Matt Damon partners with Crypto.com around clean water project
Digital currency exchange Crypto.com has donated $1 million to water.org, a clean-water initiative co-founded by Matt Damon and Gary White in 2009.
The direct donation will go towards supporting Water.org’s mission of ending the global water crisis by providing safe water and sanitation to people in need, the companies announced Monday. The partnership is also aimed at exposing water.org to Crypto.com’s more than 10 million users, who are also being encouraged to donate to the project.
Matt Damon cited the ongoing financial transformation brought on by cryptocurrency as one of the chief motivations for partnering with Crypto.com. “As our financial solutions and platforms evolve, we can use them for good,” he said. “Crypto.com and Water.org are both working toward positive transformation, and our innovative, financial solutions will help change lives and the world.”
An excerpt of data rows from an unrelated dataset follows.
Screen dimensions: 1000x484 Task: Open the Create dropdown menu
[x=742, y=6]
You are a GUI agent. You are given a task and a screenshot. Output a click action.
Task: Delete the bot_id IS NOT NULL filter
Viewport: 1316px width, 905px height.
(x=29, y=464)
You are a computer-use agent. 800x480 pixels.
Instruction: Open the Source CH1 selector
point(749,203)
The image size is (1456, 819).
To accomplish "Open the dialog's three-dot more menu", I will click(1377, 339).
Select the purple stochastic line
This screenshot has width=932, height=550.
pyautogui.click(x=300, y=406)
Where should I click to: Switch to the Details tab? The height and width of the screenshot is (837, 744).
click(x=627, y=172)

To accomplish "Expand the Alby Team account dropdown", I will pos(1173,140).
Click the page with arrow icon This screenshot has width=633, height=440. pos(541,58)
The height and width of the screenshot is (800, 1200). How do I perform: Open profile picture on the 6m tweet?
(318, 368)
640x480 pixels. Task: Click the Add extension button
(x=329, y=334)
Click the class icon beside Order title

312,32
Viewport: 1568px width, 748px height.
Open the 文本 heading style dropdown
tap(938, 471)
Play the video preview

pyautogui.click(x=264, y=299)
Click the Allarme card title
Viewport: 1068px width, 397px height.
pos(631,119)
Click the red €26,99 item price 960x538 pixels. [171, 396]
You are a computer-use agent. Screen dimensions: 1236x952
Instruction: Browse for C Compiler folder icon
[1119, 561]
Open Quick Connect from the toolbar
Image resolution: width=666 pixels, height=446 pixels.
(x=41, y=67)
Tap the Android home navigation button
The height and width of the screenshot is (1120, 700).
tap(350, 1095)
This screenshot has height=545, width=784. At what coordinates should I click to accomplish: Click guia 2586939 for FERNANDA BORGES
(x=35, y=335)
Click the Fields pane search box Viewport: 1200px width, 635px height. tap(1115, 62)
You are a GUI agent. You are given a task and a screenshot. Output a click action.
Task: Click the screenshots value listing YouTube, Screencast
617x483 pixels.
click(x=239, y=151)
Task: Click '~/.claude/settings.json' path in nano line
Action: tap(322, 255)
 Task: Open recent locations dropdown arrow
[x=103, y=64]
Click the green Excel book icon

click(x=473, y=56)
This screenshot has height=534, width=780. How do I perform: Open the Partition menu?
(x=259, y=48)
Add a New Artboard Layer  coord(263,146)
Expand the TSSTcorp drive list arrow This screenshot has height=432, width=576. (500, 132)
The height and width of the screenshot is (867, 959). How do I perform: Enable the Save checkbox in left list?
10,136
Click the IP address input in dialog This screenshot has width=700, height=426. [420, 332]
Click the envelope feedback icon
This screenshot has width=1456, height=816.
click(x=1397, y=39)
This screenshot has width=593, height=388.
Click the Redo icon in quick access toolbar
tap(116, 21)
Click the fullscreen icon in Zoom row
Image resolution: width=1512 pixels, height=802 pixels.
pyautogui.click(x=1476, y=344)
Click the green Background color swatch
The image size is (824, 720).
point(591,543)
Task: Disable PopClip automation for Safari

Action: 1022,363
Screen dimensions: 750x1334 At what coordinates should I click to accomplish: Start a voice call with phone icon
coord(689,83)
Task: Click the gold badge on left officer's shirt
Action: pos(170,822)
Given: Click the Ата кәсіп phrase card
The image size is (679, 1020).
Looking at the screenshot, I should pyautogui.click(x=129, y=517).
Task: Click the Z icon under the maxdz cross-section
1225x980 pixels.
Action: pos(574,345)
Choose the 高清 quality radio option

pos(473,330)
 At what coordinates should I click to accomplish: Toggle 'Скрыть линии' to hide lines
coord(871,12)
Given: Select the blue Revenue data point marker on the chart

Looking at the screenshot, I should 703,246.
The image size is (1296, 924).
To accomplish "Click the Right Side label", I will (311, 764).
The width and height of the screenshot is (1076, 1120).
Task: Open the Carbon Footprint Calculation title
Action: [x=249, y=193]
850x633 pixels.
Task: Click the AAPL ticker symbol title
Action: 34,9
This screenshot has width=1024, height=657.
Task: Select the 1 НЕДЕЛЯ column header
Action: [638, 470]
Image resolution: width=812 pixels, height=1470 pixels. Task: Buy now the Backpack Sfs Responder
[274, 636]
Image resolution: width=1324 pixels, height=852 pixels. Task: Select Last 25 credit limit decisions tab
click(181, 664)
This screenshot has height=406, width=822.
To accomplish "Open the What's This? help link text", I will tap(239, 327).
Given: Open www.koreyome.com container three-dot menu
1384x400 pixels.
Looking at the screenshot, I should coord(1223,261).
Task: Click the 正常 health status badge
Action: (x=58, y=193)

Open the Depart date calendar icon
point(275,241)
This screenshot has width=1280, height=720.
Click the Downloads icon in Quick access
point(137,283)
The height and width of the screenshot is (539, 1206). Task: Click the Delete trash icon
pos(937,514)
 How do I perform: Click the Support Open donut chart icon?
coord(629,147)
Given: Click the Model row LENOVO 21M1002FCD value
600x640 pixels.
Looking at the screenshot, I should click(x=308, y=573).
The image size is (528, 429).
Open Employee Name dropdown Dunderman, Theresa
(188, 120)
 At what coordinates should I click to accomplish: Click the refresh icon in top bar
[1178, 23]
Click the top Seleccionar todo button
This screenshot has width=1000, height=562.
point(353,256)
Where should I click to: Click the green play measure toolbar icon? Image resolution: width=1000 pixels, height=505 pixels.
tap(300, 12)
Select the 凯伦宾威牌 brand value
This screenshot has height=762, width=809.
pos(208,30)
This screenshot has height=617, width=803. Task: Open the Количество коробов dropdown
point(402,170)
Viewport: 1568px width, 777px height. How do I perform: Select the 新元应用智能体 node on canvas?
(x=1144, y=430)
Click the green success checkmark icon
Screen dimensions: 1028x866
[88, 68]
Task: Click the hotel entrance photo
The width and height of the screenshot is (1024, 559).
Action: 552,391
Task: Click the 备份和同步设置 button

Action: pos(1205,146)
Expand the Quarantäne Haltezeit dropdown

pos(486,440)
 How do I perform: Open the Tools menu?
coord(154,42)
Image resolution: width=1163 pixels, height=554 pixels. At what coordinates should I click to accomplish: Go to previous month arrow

Crypto.com has quickly emerged as one of the fastest-growing digital currency platforms in the world. The company rose to prominence by offering its customers a crypto-focused Visa card that pays out rewards for staking CRO, the platform’s native cryptocurrency. As Cointelegraph recently reported, the exchange has expanded its insurance program to cover up to $750 million, reflecting heightened consumer protection standards in the industry.
The cryptocurrency industry has ushered in a new era of charitable gifting as its newly rich participants look to give back to their communities. Charity: water, which has a similar mandate as Water.org, raised $1.3 million in June through a Bitcoin (BTC)-focused trust. Crypto donations platform The Giving Block has also facilitated charitable contributions for dozens of organizations by providing them with the tools and resources to begin accepting crypto contribtuions.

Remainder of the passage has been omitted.